__Tugas yang Dikerjakan__.
• 1. Tuliskan kembali tanpa perubahan bagian teks tentang dakwah Rasulullah SAW yang dibuka dengan kata-kata "Rasulullah SAW menghabiskan" dan ditutup dengan "aspek kehidupan.".
• 2. Tentukan apakah setiap pernyataan berikut sesuai dengan teks tentang dakwah Rasulullah SAW, lalu jawab ya atau tidak disertai kutipan persis dari teks yang menjadi penentunya: (a) Rasulullah SAW berdakwah selama dua puluh tiga tahun; (b) kepulauan Arabia dan sekitarnya telah memeluk agama Islam; (c) jangka waktu dakwah itu disebut sebagai periode pengajaran teoretis.
• 3. Lanjutkan teks tentang dakwah Rasulullah SAW mulai setelah kalimat terakhirnya.

__Teks__.

== == ==

Rasulullah SAW menghabiskan dua puluh tiga tahun untuk mendakwahkan Islam. Menyampaikan hukum-hukum
dan ajaran-ajarannya. Sehingga kepulauan Arabia dan sekitarnya telah memeluk
agama Islam. Jangka waktu selama itu sekaligus merupakan periode pengajaran
praktis dan sendi dasar bagi pembangunan peradaban Islam yang luhur yang telah
merubah wajah sejarah dan mengembangkannya dengan senjata peradaban di segala
aspek kehidupan.

== == ==

__Baris Data__.
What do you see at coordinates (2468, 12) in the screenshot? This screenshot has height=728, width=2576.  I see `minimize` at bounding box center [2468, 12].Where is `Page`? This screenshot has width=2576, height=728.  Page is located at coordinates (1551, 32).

== == ==

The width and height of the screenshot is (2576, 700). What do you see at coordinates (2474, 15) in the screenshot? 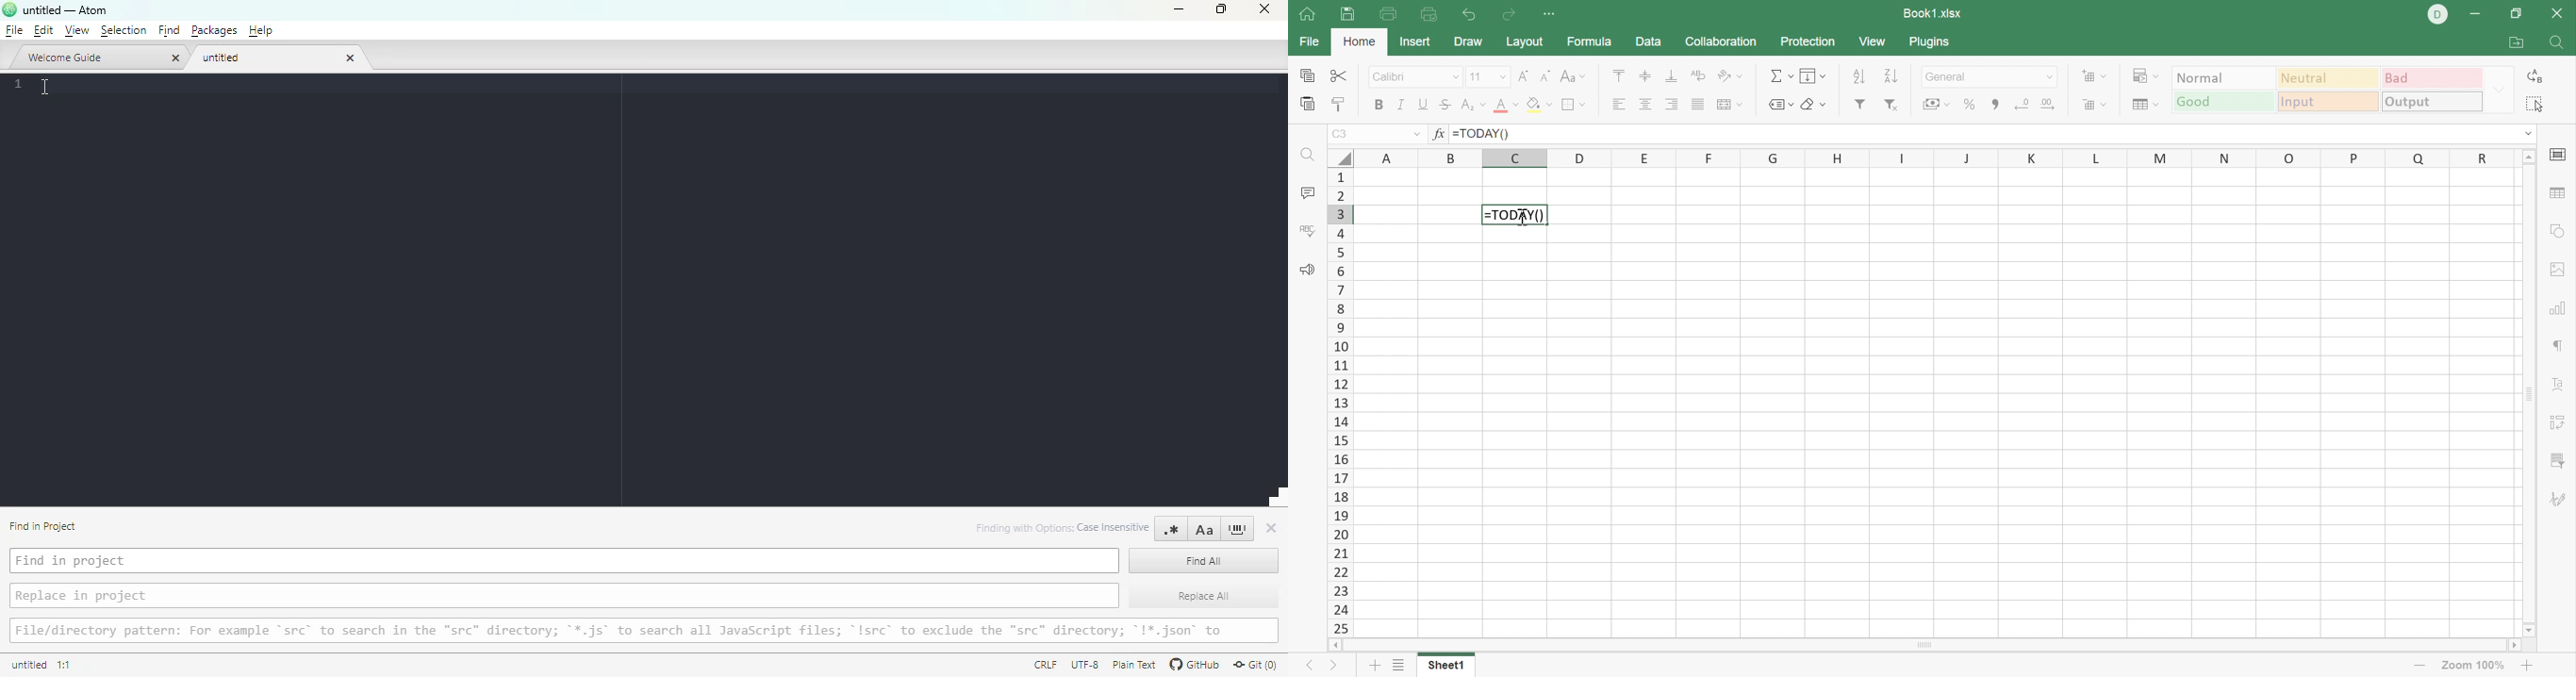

== == ==

__Jawaban per Tugas__.
• 1.
Rasulullah SAW menghabiskan dua puluh tiga tahun untuk mendakwahkan Islam. Menyampaikan hukum-hukum
dan ajaran-ajarannya. Sehingga kepulauan Arabia dan sekitarnya telah memeluk
agama Islam. Jangka waktu selama itu sekaligus merupakan periode pengajaran
praktis dan sendi dasar bagi pembangunan peradaban Islam yang luhur yang telah
merubah wajah sejarah dan mengembangkannya dengan senjata peradaban di segala
aspek kehidupan.

• 2.
(a) Ya: "Rasulullah SAW menghabiskan dua puluh tiga tahun untuk mendakwahkan Islam."
(b) Ya: "Sehingga kepulauan Arabia dan sekitarnya telah memeluk agama Islam."
(c) Tidak: "Jangka waktu selama itu sekaligus merupakan periode pengajaran praktis"

• 3.
Menyampaikan risalah dan amanah merupakan tugas penting yang
sangat berat dan penuh resiko yang hanya mampu dipikul oleh rasul-rasul yang
mendidik dan mengajar beliau dengan perhatian-Nya yang bersifat ketuhanan, agar
beliau mampu memangku tugas risalah dan menyampaikannya kepada umat Islam. Wahyu
yang diberikannya juga ia terapkan dalam setiap perkataan, perbuatan dan taqrir
beliau yang kita kenal dengan hadis. Hadis terbagi atas beberapa periode akan
tetapi dalam hal ini penulis akan membahas perkembangan hadis dimasa Rasul SAW,
sahabat dan tabi’in.
PEMBAHASAN
A. Pengertian Hadis
Hadis atau Al-Hadits menurut bahasa Al-Jadid yang artinya
sesuatu yang baru, warta, berita yang belum lagi lama dekat. Menurut istilah
hadis adalah :
a)
Ahli Hadis : Segala Ucapan, perbuatan dan keadaan Rasul. Berita baik dari Nabi,
Sahabat dan Tabi’in.
b)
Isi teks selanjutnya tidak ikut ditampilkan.